There was no yearbook for this class, and the Reserve Record was still two years away from
starting, but the Class of 1923 left a nice legacy of success to the school. There were 23 graduates in the Class of 1923. Mr Homer O. Sluss was Head of School, and Harlan N. Wood of the Class of 1888, was Associate Head. There were just ten faculty members, which included a Congregational minister who taught English Bible and a teacher who was in charge of the Agriculture program which sent students to work at the 400-acre Evamere Farm. Marian Bingham was Librarian for the “splendidly equipped library” on the ground floor of the Chapel that was planned to hold 8,000 volumes. Most of the students in the Class of 1923 and the other early classes were from Hudson or elsewhere in Ohio, although one of the former members of this class was Ada K. Yang of Senju, Korea, whose parents lived in Hawaii. One of the young women from 1923 was Helen Spreng who had come from Lebanon in southern Ohio. She went on to Simmons College in Boston where she earned a B.S., returned to Hudson to marry Homer Benhoff of the Class of 1924, then worked as Librarian at Glenville High and John Marshall High, both in Cleveland. She then earned a master’s from Columbia by attending several summers of classes. She then worked for the Cleveland Public Library until the 1950’s. A son, Edward Benhoff, is a graduate from 1953, thirty years after his parents.
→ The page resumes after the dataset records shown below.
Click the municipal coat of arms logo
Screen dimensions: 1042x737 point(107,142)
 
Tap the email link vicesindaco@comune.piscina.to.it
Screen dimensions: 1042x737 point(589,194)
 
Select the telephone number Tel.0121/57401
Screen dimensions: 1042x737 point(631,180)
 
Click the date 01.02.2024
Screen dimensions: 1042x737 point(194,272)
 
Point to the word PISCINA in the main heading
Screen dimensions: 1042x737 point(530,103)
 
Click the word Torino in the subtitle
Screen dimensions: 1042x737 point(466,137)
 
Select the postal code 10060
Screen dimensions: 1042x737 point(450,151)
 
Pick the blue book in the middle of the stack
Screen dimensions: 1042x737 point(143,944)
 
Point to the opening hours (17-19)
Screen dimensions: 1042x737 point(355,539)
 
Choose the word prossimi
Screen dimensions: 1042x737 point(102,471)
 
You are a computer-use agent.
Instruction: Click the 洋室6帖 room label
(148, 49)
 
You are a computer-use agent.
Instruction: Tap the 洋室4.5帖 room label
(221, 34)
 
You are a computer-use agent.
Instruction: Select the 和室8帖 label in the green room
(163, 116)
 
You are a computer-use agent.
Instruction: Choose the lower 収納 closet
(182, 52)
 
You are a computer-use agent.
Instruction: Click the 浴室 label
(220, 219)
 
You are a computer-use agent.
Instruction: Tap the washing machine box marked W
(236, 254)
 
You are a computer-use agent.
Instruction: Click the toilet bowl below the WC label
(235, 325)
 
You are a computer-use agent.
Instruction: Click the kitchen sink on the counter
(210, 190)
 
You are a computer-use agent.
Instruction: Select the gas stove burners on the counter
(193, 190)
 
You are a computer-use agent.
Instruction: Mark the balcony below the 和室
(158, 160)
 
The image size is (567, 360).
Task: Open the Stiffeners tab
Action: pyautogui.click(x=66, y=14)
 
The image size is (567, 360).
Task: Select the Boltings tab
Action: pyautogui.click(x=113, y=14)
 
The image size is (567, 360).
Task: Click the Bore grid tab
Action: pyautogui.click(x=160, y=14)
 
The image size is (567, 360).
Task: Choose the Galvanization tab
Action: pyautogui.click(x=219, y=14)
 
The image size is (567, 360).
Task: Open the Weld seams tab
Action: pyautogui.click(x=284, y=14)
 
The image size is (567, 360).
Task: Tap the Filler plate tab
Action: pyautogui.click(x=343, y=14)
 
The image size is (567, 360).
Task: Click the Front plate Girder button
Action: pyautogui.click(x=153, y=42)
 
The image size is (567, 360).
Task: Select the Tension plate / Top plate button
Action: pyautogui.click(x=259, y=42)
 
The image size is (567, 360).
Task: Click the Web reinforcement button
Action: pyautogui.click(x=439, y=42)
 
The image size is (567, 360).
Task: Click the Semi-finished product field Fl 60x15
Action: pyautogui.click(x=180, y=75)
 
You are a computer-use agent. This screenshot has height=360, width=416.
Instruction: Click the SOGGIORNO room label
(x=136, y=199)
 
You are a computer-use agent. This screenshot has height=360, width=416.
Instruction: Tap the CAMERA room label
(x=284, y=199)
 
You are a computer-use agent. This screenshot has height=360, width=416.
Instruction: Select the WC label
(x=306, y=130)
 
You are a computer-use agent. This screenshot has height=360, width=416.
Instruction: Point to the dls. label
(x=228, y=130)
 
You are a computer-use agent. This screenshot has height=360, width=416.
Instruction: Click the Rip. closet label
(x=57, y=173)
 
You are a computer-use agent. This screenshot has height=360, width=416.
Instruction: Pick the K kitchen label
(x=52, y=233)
David Rockwell Hinman, Class of 1923, was the nephew of the well-regarded Judge David Ladd Rockwell, who had graduated from WRA some years before. The Judge sponsored his nephew’s attendance at the school and also paid for his trip to Europe with faculty member James C. Sloane, who taught French and Spanish. David Hinman then attended both The Ohio State University and Kent State University. He married Lois Billiter of the Class of 1924 who also earned her degree at Kent State and taught in the Akron and Streetsboro schools. The Hinmans were parents of two daughters and lived in Peninsula for many years.
Harriet Bell Lowman was a member of a distinguished Hudson family that had strong ties to WRA. She went to Wheaton College in Massachusetts, finished her degree at Lake Erie College, then earned a library degree at Western Reserve University. She later married Newell Hamilton, and died at age 60 in 1965. Her sister, Eleanor, and brother John, were also students at WRA. Their father, John S. Lowman, was Vice-President of one of the Akron rubber companies.
Finally, there is August G. Peterka, winner of the Robinson Prize in 1923, who earned his degree at Kent State where he was President of his junior class and Captain of the KSU football team. He then went on to Columbia University in New York where he earned a master’s in physical education. He taught and coached in Minerva and Dover before becoming Head basketball coach at Kent State. Starting in 1935 he worked as Head of Recreational activities for the WPA, directing them in 20 counties of central Ohio from an office in Columbus. He contracted “rabbit fever” in 1940, and because of numerous blood transfusions, was forced to resign this position. He and his wife later moved to Euclid where he ended his professional career as a labor expert at Parker Hannifin. There may not have been any unusually successful alumni from the group that graduated a century ago, but they charted a direction for the students who came later.